| Data entries |
════════

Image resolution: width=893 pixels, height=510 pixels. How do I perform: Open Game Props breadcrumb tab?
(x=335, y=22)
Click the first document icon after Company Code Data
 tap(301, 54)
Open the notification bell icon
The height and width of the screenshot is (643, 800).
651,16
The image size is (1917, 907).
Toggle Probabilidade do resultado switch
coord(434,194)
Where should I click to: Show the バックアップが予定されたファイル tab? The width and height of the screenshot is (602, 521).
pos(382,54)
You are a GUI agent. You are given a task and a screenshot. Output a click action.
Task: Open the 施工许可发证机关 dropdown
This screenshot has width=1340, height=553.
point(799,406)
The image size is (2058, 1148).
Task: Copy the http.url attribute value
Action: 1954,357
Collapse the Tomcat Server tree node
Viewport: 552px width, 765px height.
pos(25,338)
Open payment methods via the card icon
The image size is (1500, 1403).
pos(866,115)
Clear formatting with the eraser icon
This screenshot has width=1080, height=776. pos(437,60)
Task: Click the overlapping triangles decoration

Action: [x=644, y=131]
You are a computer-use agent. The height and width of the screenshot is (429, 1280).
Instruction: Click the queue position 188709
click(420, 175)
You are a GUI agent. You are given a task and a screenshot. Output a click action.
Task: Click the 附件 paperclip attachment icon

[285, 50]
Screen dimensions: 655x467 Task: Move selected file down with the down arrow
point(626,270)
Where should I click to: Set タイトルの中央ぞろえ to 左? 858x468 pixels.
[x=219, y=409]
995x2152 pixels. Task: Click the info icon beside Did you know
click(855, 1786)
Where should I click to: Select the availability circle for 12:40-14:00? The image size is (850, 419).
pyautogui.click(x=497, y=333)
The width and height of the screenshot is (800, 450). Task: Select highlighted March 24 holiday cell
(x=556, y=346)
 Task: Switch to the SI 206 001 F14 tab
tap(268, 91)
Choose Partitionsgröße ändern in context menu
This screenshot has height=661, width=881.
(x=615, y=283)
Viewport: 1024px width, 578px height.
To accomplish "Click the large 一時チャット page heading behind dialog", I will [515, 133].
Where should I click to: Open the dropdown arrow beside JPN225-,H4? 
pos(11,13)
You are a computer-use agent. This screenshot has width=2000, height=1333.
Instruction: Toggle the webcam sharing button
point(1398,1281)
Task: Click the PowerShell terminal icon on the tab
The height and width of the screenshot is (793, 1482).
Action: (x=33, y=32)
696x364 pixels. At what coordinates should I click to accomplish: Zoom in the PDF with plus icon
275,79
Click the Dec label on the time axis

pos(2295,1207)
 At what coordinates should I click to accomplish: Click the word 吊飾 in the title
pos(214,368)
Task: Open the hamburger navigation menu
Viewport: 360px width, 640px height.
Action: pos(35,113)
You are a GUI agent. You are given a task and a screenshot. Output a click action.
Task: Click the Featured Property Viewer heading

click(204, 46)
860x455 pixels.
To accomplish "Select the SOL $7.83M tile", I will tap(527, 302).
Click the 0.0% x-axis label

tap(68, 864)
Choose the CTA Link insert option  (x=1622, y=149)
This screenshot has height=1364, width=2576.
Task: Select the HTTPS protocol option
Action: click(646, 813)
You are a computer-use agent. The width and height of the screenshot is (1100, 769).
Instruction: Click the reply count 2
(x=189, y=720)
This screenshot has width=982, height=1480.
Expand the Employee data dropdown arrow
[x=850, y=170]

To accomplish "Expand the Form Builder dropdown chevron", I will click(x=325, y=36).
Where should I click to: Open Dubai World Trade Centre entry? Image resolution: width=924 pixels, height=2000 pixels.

════════

| Work to be completed |
Retype the data exactly, starting at the line that contains "Task: Click the PowerShell" and ending at the last line of the data.

| Written answer |
Task: Click the PowerShell terminal icon on the tab
The height and width of the screenshot is (793, 1482).
Action: (x=33, y=32)
696x364 pixels. At what coordinates should I click to accomplish: Zoom in the PDF with plus icon
275,79
Click the Dec label on the time axis

pos(2295,1207)
 At what coordinates should I click to accomplish: Click the word 吊飾 in the title
pos(214,368)
Task: Open the hamburger navigation menu
Viewport: 360px width, 640px height.
Action: pos(35,113)
You are a GUI agent. You are given a task and a screenshot. Output a click action.
Task: Click the Featured Property Viewer heading

click(204, 46)
860x455 pixels.
To accomplish "Select the SOL $7.83M tile", I will tap(527, 302).
Click the 0.0% x-axis label

tap(68, 864)
Choose the CTA Link insert option  (x=1622, y=149)
This screenshot has height=1364, width=2576.
Task: Select the HTTPS protocol option
Action: click(646, 813)
You are a computer-use agent. The width and height of the screenshot is (1100, 769).
Instruction: Click the reply count 2
(x=189, y=720)
This screenshot has width=982, height=1480.
Expand the Employee data dropdown arrow
[x=850, y=170]

To accomplish "Expand the Form Builder dropdown chevron", I will click(x=325, y=36).
Where should I click to: Open Dubai World Trade Centre entry? Image resolution: width=924 pixels, height=2000 pixels.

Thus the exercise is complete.